Buffalo plowing ahead with East Side development site
The vision of Buffalo leaders to create a shovel-ready development park in the city's East Side has taken a significant step forward.
The Buffalo Urban Development Corp. has authorized its staff to complete the acquisition of 11 parcels along Northland Avenue and Dutton Street that when put together will give the city another 30 acres of development-ready land along what is being called the Northland Avenue Belt Line Corridor. That, with an earlier deal, will give BUDC 50 acres of land along Northland Avenue.
Using funds allocated from the Buffalo Billion, $6.7 million will be invested in property acquisitions, planning and environmental reviews. BUDC officials expect to close on the respective deals in early 2015.
The project addresses several key issues for Buffalo leaders.
It refreshes the supply of development-ready land that BUDC can market and it also creates employment opportunities in the city's East Side, which is demographically one of Buffalo's poorest neighborhoods.
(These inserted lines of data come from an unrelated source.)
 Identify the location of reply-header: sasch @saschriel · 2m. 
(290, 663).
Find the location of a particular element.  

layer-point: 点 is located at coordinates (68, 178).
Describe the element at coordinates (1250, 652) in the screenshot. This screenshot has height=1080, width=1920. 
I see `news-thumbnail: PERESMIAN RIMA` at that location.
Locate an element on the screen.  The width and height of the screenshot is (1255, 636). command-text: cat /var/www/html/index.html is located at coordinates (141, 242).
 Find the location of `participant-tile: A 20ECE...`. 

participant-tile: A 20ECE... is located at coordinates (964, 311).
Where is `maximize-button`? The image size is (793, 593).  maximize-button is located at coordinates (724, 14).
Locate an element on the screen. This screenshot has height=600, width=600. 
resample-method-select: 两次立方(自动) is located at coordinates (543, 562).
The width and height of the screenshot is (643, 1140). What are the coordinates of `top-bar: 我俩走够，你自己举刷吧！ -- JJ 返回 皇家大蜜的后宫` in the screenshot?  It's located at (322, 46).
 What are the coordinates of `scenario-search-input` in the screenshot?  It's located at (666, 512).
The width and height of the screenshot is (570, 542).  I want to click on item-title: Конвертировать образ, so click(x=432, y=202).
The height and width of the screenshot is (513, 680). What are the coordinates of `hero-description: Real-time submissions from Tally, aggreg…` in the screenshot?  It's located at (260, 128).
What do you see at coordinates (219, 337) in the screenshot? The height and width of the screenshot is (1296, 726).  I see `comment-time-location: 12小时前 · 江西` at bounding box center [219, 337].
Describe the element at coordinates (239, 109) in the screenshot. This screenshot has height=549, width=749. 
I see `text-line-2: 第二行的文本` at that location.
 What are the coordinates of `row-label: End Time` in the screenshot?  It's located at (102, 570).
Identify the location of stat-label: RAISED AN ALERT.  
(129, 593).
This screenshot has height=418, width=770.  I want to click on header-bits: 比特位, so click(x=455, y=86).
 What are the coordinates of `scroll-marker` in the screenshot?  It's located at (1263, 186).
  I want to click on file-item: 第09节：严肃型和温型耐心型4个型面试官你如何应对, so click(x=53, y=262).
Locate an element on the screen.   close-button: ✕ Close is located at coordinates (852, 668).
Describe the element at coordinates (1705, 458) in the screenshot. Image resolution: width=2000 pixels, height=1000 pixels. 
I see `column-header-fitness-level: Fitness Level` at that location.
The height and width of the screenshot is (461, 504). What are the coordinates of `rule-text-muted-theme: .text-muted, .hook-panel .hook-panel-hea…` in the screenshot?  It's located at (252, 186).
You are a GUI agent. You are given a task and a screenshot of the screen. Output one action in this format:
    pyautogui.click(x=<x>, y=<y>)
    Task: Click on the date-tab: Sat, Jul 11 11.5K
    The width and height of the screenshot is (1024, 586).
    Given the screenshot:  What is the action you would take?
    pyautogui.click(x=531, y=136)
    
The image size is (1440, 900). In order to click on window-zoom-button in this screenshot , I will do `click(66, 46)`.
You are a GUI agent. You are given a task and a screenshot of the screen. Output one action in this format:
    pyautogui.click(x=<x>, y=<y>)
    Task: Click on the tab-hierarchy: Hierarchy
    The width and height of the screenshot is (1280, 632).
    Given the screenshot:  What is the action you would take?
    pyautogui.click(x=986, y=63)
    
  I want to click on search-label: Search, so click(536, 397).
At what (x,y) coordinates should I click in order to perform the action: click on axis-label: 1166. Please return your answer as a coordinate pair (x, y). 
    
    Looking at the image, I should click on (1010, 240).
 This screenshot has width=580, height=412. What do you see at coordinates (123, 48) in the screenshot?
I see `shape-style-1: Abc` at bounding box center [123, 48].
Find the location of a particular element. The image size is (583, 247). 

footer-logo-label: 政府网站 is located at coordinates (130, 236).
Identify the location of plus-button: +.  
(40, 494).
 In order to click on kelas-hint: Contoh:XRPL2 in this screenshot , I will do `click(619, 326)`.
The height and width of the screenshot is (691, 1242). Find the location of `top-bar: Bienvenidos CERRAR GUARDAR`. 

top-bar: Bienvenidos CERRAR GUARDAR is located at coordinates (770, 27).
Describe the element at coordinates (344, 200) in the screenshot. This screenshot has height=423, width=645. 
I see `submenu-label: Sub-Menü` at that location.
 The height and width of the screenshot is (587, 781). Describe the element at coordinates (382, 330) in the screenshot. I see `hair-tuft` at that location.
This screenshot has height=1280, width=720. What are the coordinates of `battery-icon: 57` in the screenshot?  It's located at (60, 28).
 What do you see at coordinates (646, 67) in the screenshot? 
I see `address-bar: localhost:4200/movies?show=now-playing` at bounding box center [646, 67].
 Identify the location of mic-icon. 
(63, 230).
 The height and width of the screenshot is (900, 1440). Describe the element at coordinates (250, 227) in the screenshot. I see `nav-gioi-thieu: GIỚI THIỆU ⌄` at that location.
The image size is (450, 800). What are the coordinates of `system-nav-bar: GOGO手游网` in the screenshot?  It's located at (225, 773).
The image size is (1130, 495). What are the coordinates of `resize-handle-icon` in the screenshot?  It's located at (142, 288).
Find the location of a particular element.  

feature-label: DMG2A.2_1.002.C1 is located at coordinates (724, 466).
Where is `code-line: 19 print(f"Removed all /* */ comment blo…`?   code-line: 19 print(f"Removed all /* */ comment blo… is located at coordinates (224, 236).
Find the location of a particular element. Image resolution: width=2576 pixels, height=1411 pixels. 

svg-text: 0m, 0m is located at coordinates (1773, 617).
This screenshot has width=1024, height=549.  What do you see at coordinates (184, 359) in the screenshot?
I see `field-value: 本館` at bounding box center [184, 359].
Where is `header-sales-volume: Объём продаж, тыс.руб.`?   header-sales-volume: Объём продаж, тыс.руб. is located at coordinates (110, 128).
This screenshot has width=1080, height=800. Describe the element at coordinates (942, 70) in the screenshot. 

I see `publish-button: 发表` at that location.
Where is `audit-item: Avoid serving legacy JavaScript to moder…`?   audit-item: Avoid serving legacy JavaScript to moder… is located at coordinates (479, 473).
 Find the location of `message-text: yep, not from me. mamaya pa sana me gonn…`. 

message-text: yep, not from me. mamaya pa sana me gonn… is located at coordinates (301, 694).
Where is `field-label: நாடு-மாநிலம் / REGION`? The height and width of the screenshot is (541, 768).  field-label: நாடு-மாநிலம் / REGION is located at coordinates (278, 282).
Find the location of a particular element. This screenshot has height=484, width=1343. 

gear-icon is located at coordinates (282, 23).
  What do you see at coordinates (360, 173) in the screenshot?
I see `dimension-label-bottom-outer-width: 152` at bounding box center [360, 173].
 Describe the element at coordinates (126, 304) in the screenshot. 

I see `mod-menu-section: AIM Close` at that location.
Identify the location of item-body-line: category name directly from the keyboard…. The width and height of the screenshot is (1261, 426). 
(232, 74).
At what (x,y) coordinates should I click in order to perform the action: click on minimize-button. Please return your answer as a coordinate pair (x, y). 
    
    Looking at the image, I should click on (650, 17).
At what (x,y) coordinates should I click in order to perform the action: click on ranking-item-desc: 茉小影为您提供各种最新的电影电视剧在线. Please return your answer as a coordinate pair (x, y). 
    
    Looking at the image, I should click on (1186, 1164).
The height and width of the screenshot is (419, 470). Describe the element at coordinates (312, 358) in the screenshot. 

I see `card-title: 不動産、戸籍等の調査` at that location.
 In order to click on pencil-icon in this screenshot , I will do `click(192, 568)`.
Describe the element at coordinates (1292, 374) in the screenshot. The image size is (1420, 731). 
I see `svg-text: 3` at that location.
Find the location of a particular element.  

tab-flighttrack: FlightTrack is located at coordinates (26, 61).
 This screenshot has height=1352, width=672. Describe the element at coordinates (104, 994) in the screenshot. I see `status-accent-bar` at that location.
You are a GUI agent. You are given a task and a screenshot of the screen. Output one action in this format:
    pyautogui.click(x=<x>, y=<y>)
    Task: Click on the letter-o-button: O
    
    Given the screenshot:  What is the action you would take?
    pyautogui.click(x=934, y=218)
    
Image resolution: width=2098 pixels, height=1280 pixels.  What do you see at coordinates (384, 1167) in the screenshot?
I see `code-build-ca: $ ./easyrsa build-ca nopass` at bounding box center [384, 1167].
"I always felt it was critical for this to move forward," said Buffalo Mayor Byron Brown, BUDC chairman and a major advocate for the development of an East Side business park.
Brown said his office is already fielding calls from companies interested in investing on the Northland site, once the property has cleared all the necessary environmental reviews.
"This has the potential to be a substantial development opportunity in the East Side," Brown said.
The deal comes at a time when BUDC sold most of the Riverbend development site in South Buffalo to a New York state agency that will be overseeing the massive SolarCity project.
Only a few parcels remain in Buffalo Lakeside Commerce Park, another BUDC development site.
"We need more land and supply, especially for large scale developments," Brown said.
In other BUDC action, the directors approved a $750,000 low-interest loan to the Kissling Interests LLC to help finance its plan to convert three upper floors in the Main Cathedral Building on Main Street into 26 market rate apartments. The space had been used for office tenants.
Funds come the Buffalo Building Reuse Project.
"This is project is precisely the type of project that I had in mind when I called for the creation of the Buffalo Building Reuse Project," Brown said.
Work on the project is expected to start in February. Tony Kissling, Kissling Interests founder, said the project will have a $8.6 million development price tag.